* [Stated exercise 1] Can you reproduce the salsa social story word for word, from "Now Carol is" up to and including "loss was his."?
* [Stated exercise 2] Which statements does Carol make in quotation marks in the salsa social story? List every one.

One day at a Salsa social, I was talking to a friend of mine (in this post lets refer to her as Carol). Now Carol was quite a popular female dancer in the scene; she was light on her feet and had so much natural style that everyone wanted to dance with her.
We had been chatting for a few seconds when a song came on that Carol absolutely hates and will never dance to. A guy (lets call him Jim) who was still new to the scene picked this song to make his very first approach. Jim walked over to us, put his hand out and very politely asked Carol for a dance. Carol said with an apologetic look on her face – “Not to this song honey, lets dance to the next one.” Then bam, there it was – the look on Jim’s face – his warm inviting smile turned into a sad and confused stare like he had just been sucker punched. He turned around awkwardly and walked away like a puppy that had just been kicked.
Carol and I continued chatting and after a few minutes the next song came on. Carol starts to wrap up our conversation and she turns around to see if Jim is making his way back to her for their dance, but surprisingly she sees Jim approaching another Woman and asking her to dance. Then off they head onto the dance floor. As Carol saw him dancing with someone else, she shrugged it off and then came back to our conversation. I asked Carol if she knew that Jim must have thought she was coming up with an excuse not to dance with him and her response was, “I told him the truth. He should have come back to me a 2nd time before making up his mind.”
At the end of the night, I found Carol and I asked her if Jim had ever come back to her for that dance and she said – “No, I think you are right. I think he thought I was making an excuse.”
Now Carol is an amazing dancer and she always has guys eagerly waiting to dance with her at socials. By Jim taking offence where none was intended, he was eliminating an amazing dancer off his list. The loss was his.

* [Provided material]
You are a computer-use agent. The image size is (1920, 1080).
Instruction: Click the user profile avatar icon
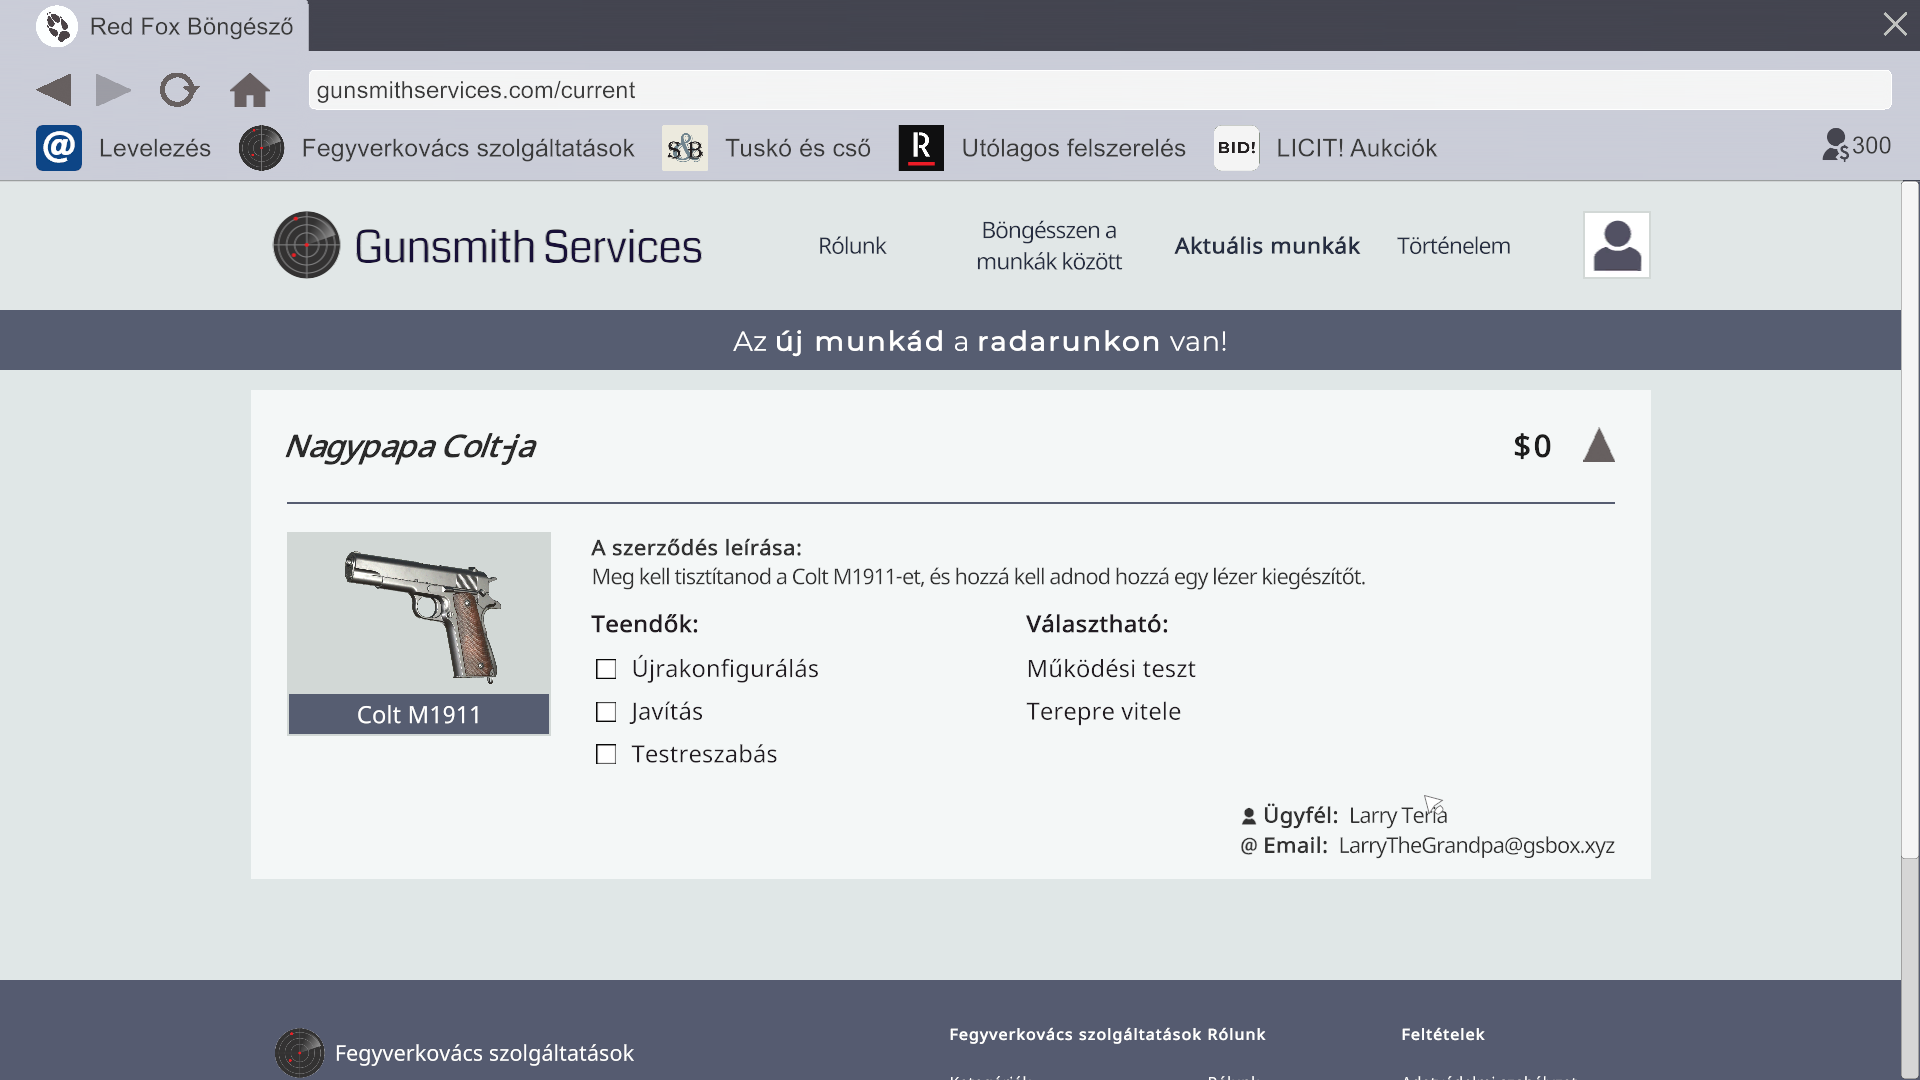click(1616, 245)
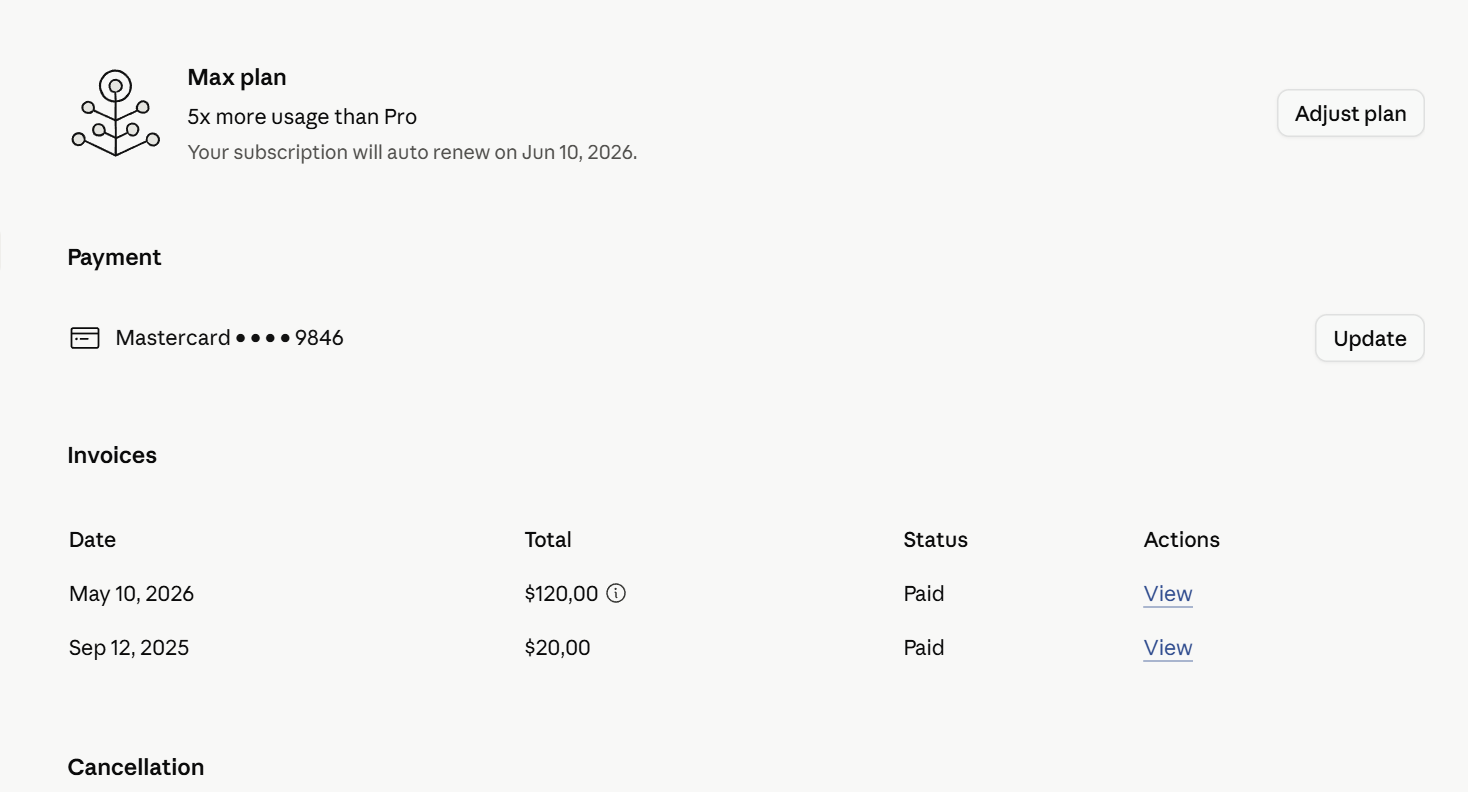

* [Reply 1]
Now Carol is an amazing dancer and she always has guys eagerly waiting to dance with her at socials. By Jim taking offence where none was intended, he was eliminating an amazing dancer off his list. The loss was his.

* [Reply 2]
- "Not to this song honey, lets dance to the next one."
- "I told him the truth. He should have come back to me a 2nd time before making up his mind."
- "No, I think you are right. I think he thought I was making an excuse."